[What is expected]
Count the lines of data below that include "click". Provide only the number.

Stored data:
*** Begin section ***

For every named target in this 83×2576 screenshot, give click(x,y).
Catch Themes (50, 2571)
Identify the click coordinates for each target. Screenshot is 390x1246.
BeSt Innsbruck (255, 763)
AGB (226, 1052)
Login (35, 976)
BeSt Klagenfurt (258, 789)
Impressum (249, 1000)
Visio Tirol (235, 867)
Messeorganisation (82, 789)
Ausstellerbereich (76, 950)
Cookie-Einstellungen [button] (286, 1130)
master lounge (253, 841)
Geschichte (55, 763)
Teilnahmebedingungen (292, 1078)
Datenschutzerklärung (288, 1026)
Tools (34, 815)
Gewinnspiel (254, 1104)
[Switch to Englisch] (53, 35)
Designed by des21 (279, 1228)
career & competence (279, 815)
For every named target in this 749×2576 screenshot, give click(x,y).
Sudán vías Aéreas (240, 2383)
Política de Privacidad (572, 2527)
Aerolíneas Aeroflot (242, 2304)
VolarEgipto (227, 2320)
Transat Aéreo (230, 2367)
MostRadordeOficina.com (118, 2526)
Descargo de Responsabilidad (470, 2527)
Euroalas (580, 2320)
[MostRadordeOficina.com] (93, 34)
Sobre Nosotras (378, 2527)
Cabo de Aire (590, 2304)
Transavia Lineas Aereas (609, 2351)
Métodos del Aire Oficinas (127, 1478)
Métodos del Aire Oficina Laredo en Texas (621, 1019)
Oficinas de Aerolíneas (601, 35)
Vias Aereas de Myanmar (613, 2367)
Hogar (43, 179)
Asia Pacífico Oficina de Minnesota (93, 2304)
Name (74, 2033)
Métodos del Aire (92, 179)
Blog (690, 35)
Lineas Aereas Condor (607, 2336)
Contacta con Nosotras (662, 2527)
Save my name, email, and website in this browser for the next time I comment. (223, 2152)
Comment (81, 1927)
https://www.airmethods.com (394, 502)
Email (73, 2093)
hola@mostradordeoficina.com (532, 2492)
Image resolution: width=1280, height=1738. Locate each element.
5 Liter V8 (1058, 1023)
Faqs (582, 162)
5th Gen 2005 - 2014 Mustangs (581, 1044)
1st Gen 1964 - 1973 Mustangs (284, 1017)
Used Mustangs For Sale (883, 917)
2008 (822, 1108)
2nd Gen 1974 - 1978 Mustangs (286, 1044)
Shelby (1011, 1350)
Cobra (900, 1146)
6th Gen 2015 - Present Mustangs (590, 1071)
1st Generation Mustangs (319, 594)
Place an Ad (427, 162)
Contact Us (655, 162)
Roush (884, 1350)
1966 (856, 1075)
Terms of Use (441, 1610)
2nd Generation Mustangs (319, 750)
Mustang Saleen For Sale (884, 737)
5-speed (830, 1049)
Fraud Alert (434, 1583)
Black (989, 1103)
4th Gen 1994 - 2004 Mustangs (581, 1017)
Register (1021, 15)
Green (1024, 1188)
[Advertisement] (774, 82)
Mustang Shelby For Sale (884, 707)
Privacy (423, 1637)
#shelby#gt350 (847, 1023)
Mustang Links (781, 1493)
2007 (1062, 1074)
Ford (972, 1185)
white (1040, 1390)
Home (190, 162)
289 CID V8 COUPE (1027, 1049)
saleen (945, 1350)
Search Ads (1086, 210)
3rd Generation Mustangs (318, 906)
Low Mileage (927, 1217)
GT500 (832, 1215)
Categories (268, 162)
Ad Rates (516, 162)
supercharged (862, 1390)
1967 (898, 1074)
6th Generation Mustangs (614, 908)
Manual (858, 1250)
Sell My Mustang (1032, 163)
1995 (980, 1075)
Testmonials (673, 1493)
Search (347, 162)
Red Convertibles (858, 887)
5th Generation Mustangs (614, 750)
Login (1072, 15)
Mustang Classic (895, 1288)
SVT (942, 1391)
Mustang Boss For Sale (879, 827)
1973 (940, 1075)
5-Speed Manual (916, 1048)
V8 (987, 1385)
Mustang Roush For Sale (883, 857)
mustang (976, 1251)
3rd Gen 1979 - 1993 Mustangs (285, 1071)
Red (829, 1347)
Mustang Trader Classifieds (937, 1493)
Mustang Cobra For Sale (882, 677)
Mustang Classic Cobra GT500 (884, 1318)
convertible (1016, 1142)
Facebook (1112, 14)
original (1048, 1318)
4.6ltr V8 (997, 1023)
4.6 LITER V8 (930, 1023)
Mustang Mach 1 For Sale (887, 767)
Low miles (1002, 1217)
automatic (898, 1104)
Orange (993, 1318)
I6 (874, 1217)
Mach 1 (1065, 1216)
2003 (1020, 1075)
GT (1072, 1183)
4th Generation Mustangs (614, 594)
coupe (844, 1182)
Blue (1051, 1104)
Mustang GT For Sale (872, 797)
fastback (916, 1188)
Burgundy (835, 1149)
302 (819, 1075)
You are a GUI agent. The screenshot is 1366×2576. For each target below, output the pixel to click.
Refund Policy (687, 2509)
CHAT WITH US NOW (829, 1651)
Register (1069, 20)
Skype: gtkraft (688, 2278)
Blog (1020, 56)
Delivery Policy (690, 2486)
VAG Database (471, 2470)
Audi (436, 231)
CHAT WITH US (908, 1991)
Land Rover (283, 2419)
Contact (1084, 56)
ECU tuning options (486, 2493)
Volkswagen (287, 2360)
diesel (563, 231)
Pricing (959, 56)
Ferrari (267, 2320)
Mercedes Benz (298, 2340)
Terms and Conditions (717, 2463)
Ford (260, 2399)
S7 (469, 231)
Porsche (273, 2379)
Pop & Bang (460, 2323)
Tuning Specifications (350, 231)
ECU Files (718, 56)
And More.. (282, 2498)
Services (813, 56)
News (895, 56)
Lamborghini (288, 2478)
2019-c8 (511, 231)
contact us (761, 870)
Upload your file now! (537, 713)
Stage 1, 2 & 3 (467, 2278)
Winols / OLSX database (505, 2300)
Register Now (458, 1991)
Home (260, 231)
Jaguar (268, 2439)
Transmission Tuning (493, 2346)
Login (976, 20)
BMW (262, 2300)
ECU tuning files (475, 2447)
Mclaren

*** End section ***

[Answer to the exercise]
4